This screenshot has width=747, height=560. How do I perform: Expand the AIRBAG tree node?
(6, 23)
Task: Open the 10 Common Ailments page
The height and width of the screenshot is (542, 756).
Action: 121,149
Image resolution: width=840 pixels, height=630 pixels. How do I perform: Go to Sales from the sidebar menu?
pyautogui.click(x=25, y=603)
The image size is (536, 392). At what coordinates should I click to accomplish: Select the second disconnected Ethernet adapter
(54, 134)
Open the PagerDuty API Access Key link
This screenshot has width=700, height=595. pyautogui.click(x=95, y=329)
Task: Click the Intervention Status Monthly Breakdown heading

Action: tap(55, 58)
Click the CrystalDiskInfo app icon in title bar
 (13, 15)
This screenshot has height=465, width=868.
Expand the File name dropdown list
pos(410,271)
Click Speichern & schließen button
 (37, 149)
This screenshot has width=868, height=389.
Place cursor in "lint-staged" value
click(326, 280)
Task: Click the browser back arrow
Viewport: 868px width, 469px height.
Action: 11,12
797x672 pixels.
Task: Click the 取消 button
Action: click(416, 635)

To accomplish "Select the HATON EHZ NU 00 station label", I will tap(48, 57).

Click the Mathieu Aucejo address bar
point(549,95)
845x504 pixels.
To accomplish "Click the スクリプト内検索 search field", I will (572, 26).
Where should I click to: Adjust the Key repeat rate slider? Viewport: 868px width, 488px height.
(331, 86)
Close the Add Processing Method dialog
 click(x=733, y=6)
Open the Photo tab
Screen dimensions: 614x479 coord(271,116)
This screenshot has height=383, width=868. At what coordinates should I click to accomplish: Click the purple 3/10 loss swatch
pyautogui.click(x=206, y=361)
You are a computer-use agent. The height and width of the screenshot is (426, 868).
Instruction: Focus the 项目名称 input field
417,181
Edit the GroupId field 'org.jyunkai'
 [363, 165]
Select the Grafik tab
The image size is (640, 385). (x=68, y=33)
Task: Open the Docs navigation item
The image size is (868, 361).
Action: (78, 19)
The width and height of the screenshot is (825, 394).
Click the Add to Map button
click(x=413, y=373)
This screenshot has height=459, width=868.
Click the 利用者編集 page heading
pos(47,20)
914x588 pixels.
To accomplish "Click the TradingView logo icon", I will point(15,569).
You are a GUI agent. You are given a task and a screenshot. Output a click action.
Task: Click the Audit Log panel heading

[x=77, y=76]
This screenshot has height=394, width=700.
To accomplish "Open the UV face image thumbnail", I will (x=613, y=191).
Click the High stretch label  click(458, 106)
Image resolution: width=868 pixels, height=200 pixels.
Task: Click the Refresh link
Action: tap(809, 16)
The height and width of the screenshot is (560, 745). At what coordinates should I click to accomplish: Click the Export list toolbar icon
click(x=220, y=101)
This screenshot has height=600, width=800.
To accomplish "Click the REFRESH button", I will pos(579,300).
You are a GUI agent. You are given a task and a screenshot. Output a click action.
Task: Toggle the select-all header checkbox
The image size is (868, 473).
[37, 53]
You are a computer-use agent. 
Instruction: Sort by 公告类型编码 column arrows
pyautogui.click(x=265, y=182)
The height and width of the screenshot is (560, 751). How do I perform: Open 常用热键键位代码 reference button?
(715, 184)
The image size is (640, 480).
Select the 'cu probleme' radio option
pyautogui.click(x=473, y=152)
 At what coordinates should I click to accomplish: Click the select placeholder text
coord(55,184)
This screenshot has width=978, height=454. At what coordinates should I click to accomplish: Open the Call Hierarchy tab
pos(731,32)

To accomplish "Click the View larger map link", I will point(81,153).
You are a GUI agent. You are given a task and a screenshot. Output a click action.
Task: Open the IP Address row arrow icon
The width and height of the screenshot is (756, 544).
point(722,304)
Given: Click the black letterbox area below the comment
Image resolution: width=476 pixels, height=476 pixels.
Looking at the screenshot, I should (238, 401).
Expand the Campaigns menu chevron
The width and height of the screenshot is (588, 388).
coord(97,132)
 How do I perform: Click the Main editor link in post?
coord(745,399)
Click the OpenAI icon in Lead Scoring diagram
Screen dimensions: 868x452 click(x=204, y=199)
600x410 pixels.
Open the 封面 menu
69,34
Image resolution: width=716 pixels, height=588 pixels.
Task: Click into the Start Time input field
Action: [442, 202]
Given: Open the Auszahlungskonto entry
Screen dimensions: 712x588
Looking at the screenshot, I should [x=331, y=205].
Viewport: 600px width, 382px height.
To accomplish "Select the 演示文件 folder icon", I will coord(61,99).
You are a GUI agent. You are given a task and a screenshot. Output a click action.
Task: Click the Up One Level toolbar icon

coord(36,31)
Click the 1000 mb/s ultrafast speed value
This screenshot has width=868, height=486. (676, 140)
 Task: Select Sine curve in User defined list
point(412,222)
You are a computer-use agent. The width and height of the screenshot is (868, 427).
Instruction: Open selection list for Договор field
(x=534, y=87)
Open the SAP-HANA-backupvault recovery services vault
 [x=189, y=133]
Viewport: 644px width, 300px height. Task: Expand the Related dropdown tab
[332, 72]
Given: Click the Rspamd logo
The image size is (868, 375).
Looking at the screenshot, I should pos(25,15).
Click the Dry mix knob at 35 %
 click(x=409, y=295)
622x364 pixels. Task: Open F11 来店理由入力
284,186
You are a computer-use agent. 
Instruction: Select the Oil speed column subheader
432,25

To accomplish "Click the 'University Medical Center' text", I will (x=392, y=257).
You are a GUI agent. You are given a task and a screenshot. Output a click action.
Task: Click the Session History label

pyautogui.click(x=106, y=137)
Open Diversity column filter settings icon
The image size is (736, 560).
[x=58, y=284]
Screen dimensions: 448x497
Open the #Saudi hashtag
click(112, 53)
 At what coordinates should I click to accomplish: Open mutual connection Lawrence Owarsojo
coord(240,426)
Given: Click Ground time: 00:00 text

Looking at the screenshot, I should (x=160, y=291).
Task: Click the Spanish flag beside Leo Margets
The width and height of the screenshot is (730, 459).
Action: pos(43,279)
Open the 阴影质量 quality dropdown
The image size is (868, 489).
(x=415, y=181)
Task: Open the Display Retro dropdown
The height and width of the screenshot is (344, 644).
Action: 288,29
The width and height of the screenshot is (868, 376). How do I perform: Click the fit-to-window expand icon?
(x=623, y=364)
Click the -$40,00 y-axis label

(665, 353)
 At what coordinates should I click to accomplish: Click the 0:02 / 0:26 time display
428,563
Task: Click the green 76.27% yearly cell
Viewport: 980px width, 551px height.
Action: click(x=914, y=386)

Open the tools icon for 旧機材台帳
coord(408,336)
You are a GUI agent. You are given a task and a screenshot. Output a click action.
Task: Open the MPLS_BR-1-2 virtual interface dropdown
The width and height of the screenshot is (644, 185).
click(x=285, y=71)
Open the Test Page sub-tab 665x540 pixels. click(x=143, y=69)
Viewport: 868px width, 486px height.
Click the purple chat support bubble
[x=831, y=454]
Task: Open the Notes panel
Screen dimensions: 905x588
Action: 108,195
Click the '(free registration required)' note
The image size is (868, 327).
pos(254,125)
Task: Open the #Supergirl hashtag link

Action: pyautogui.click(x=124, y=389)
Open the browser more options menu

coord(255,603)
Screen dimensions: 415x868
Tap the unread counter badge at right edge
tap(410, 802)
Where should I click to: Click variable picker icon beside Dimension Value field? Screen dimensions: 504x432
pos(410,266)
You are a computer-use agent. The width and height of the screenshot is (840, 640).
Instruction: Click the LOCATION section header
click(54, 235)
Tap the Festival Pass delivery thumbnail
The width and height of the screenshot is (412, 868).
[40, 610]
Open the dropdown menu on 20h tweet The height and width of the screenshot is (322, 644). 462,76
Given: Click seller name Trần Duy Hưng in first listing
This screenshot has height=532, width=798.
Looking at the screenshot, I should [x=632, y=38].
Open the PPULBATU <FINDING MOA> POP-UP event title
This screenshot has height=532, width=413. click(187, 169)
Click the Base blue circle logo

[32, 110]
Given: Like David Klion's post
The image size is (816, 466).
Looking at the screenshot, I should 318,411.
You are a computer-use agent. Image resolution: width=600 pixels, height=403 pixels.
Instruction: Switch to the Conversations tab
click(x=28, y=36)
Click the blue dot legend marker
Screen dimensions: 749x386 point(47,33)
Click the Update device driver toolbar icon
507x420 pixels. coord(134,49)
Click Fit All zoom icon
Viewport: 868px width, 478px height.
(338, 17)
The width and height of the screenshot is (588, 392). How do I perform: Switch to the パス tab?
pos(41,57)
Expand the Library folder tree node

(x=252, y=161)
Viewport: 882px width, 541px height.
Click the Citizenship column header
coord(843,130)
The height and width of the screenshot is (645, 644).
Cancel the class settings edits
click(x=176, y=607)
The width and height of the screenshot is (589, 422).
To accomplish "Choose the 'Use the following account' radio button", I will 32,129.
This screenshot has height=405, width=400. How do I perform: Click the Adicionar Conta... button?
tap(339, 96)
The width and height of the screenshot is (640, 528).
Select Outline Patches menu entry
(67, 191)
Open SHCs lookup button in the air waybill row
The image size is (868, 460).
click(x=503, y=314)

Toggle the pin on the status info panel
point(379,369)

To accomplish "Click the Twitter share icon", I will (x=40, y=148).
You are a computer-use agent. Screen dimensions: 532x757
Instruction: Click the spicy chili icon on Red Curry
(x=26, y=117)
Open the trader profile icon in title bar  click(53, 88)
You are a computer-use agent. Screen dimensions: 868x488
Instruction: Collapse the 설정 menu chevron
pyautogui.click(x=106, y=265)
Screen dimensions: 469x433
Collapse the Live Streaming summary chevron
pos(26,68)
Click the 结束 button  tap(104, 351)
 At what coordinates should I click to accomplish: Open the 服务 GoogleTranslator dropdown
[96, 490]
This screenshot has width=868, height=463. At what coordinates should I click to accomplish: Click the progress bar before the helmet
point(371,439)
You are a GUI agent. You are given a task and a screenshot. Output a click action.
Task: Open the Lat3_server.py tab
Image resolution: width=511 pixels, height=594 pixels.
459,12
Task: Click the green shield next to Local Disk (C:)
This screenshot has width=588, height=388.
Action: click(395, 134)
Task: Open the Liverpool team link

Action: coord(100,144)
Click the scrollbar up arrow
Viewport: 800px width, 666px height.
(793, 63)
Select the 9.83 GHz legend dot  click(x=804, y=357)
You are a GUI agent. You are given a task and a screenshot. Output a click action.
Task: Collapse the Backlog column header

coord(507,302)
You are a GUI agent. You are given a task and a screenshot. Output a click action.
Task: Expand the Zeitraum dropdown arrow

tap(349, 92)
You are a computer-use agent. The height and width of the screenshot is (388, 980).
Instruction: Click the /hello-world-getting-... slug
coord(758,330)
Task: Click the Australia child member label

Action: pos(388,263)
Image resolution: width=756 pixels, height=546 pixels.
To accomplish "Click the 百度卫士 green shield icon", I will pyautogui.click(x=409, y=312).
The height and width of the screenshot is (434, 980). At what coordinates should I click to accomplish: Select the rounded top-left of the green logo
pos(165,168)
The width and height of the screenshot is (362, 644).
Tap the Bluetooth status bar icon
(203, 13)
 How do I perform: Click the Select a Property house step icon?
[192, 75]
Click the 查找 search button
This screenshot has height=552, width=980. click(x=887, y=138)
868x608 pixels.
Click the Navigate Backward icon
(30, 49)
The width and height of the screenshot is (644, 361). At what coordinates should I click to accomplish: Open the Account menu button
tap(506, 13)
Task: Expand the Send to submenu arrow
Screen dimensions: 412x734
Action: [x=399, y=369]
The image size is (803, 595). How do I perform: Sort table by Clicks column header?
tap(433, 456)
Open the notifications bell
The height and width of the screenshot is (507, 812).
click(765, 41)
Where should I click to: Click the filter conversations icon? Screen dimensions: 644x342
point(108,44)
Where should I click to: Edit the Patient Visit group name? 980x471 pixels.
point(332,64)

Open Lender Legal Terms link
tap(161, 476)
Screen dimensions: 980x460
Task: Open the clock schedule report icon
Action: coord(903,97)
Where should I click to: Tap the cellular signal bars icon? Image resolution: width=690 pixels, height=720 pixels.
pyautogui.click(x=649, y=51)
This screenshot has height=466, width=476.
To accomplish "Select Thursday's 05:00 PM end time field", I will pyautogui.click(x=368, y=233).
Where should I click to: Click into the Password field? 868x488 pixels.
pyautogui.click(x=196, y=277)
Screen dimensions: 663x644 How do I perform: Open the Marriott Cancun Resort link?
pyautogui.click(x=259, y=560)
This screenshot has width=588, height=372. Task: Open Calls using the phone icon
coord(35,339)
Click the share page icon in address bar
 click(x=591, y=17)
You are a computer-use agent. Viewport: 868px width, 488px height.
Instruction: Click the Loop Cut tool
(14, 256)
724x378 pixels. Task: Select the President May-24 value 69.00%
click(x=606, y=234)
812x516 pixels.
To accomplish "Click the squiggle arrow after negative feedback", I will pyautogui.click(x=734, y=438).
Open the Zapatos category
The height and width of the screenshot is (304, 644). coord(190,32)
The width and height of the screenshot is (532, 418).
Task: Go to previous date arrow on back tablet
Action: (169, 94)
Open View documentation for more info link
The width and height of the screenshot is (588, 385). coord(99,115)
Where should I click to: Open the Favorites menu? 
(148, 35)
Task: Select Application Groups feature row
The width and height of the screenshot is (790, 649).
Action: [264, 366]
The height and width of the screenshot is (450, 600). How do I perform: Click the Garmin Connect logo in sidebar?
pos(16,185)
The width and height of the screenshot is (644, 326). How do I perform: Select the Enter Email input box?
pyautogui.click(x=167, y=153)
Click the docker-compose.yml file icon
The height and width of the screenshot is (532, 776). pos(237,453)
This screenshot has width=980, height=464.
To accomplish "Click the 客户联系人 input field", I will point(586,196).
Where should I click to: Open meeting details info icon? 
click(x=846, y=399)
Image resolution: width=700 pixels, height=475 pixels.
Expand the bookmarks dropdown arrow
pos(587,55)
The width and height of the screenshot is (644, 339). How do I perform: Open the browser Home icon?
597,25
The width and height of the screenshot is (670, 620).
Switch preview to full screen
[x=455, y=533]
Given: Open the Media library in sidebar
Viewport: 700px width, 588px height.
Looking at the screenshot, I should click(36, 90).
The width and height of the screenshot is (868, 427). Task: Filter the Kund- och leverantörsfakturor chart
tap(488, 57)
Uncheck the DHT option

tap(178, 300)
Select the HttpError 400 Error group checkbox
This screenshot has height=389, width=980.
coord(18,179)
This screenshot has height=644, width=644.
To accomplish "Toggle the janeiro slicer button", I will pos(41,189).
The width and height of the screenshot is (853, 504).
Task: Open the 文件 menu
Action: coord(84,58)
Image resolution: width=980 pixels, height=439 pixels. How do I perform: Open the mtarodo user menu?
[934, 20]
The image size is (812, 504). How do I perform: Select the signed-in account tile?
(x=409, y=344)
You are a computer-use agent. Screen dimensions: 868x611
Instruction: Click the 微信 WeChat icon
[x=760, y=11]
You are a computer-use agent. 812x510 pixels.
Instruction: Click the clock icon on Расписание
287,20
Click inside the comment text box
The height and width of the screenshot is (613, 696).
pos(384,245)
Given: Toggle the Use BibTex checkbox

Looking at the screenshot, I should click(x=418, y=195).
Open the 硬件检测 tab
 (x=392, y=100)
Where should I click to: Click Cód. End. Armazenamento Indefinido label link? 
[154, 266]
==============================
*TASK DESCRIPTION*: Note each line above that holds "thumbnail", then copy all of them.

*RESPONSE BOX*:
To accomplish "Open the UV face image thumbnail", I will (x=613, y=191).
Tap the Festival Pass delivery thumbnail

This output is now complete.